遍历多个 XPath 结果 - 仅创建一个节点
Iterate Through Multiple XPath Results - Create ONLY ONE NODE
我有下面的例子XML:
<Example>
<SiteCode null="no">1ExampleSite</SiteCode>
<SiteName null="yes"/>
<CustomerPIN null="no">1234567</CustomerPIN>
<CustomerLastName null="no">Test </CustomerLastName>
<CustomerFirstName null="no">Example</CustomerFirstName>
<CustomerMiddleName null="yes"/>
<CustomerDOB null="no">2000-01-01 00:00:00.000</CustomerDOB>
<CustomerAddressLine1 null="no">1234 Easy ST</CustomerAddressLine1>
<CustomerAddressLine2 null="yes"/>
<CustomerCity null="no">Hartford</CustomerCity>
<CustomerState null="no">CT</CustomerState>
<CustomerZipCode null="no">123456</CustomerZipCode>
<CustomerGender null="no">F</CustomerGender>
<CustomerRaceCode null="no">White</CustomerRaceCode>
<CustomerRaceName null="yes"/>
</Example>
我想做的是输出 XML 以便在 HomeAddress/Address 下共享地址节点,如下所示:
<?xml version="1.0" encoding="UTF-8"?>
<Information>
<PIN>1234567</PIN>
<LastName>Test </LastName>
<FirstName>Example</FirstName>
<MiddleName/>
<DateOfBirth><DateNode>2000-01-01 00:00:00.000</DateNode></DateOfBirth>
<HomeAddress>
<Address>
<AddressLine1>1234 Easy ST</AddressLine1>
<AddressLine2/>
<City>Hartford</City>
<State>CT</State>
<ZipCode>123456</ZipCode>
</Address>
</HomeAddress>
<Gender><Code>F</Code></Gender>
<RaceCode>White</RaceCode>
<RaceName/>
</Information>
这是我当前的 XSLT 代码:
<?xml version="1.0" encoding="UTF-8"?>
<xsl:stylesheet
xmlns:xsl="http://www.w3.org/1999/XSL/Transform"
version="3.0">
<xsl:template match="/Example">
<Information>
<xsl:for-each select="*">
<xsl:apply-templates select=".[starts-with(local-name(), 'CustomerGender')]"/>
<xsl:apply-templates select=".[starts-with(local-name(), 'CustomerDOB')]"/>
<xsl:apply-templates select=".[starts-with(local-name(), 'CustomerAddress')

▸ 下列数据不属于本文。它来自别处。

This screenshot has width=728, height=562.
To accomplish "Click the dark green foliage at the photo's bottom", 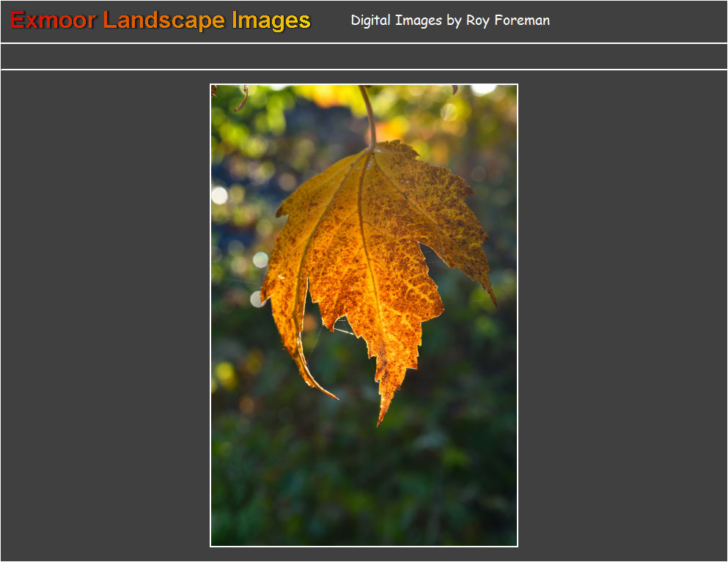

or starts-with(local-name(), 'CustomerCity')
or starts-with(local-name(), 'CustomerState')
or starts-with(local-name(), 'CustomerZipCode')][1]"/>
<xsl:apply-templates select=".[starts-with(local-name(), 'Customer')
and not(contains(local-name(), 'Gender'))
and not(contains(local-name(), 'Address'))
and not(contains(local-name(), 'City'))
and not(contains(local-name(), 'State'))
and not(contains(local-name(), 'ZipCode'))
and not(contains(local-name(), 'DOB'))]"/>
</xsl:for-each>
</Information>
</xsl:template>
<xsl:template match=".[starts-with(local-name(), 'Customer')]">
<xsl:element name="{replace(local-name(), 'Customer', '')}">
<xsl:apply-templates/>
</xsl:element>
</xsl:template>
<xsl:template match=".[starts-with(local-name(), 'CustomerGender')]">
<xsl:element name="{replace(local-name(), 'Customer', '')}">
<Code>
<xsl:apply-templates/>
</Code>
</xsl:element>
</xsl:template>
<xsl:template match=".[starts-with(local-name(), 'CustomerDOB')]">
<DateOfBirth>
<DateNode>
<xsl:apply-templates/>
</DateNode>
</DateOfBirth>
</xsl:template>
<xsl:template match=".[starts-with(local-name(), 'CustomerAddress')
or starts-with(local-name(), 'CustomerCity')
or starts-with(local-name(), 'CustomerState')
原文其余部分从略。